Life moved on like a silent movie. We gradually picked up the pieces of our lives. Ravi got married and became a father. In 1997, while going back, after summer vacations, to his school in Udamphur’s Gool area, where he worked as a lecturer, he was dragged out of the bus and shot dead along with his two other Hindu colleagues. My mother could not bear that shock. She suffered a stroke and gradually lost her voice and the ability to move. 

I kept on going to the valley from Delhi, where I am based now, kissing the Kashmiri soil, like Yasser Arafat, every time I landed at the Srinagar airport. In Delhi, I am always torn apart in a million pieces. In Kashmir, while breathing my own air, I become one. In twenty years we have shifted so many houses. But no dwelling has ever become my home. 

Despite being an affected party, I was willing to give peace a chance. I guess that is what reading too much of Majaz's poetry does to you. Every time I went to Srinagar, I would tell my friends that the time had come that we begin asking ourselves questions. It didn’t make sense any longer to blame Jagmohan or Pakistan. The time had come to sit and openly discuss, amongst young Kashmiris, what happened in Kashmir in 1989-90 – like South Africa had done a few years ago (by setting up the Truth and Reconciliation Commission). 

Before this could happen, the few men mentioned in the beginning, took a totally unnecessary call – they transferred land to the Amarnath Shrine Board. The truth is, as the senior police officer Aashiq Bukhari told me in Srinagar, hundreds of acres of land right from Pahalgam onwards has always been at the pilgrims’ disposal. “If this house of mine is at your disposal – you are free to use the bed, lay on the sofa, use the bathroom, cook food in the kitchen, play in the garden any time you like, then why should you press that this house be transferred in your name?” he explained. 

“I tell you, all our good work of twenty years has gone down the drain in one stroke,” lamented another police officer. 

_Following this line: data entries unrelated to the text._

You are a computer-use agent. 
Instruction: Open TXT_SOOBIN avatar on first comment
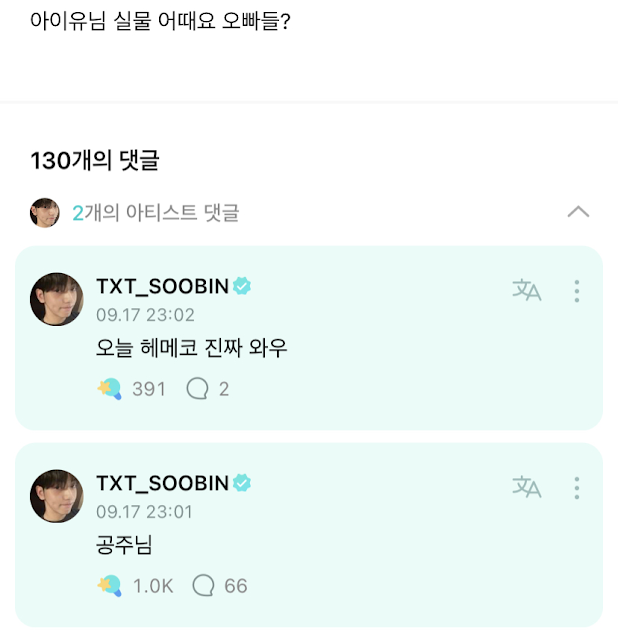[57, 298]
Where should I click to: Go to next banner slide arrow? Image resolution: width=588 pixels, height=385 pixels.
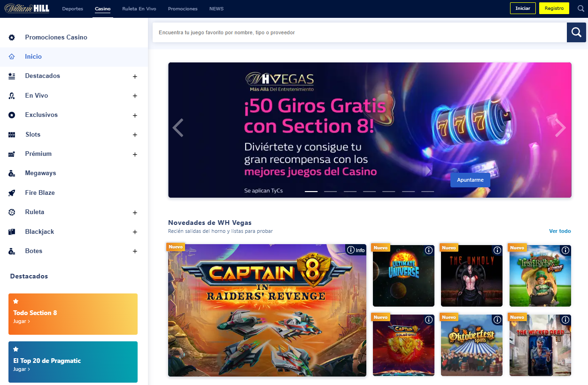coord(560,128)
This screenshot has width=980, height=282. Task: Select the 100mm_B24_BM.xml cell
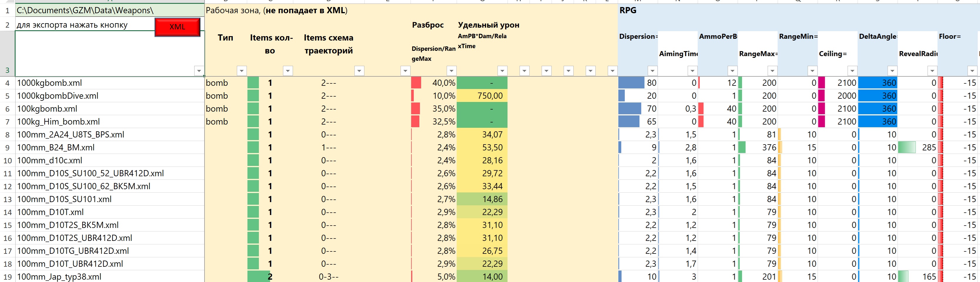(110, 147)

The truth also is that, in 1996, outside the historical Raghunath temple in Jammu, a cup of tea was sold for fifty rupees to the Amarnath yatris who were stranded due to bad weather, by the same people who are now coming out on streets and chanting: Bam Bam Bole. 

In Srinagar, meanwhile, there is no space again for Rafi. It it is back to pro-Pakistan slogans. As the Line of Control has shifted to create a chasm between Srinagar and Jammu, the Dhritrashtras in New Delhi just kept silent, their one hand resting on another. In Kashmir’s Mahabharata, it’s the Shakunis who are having a field day.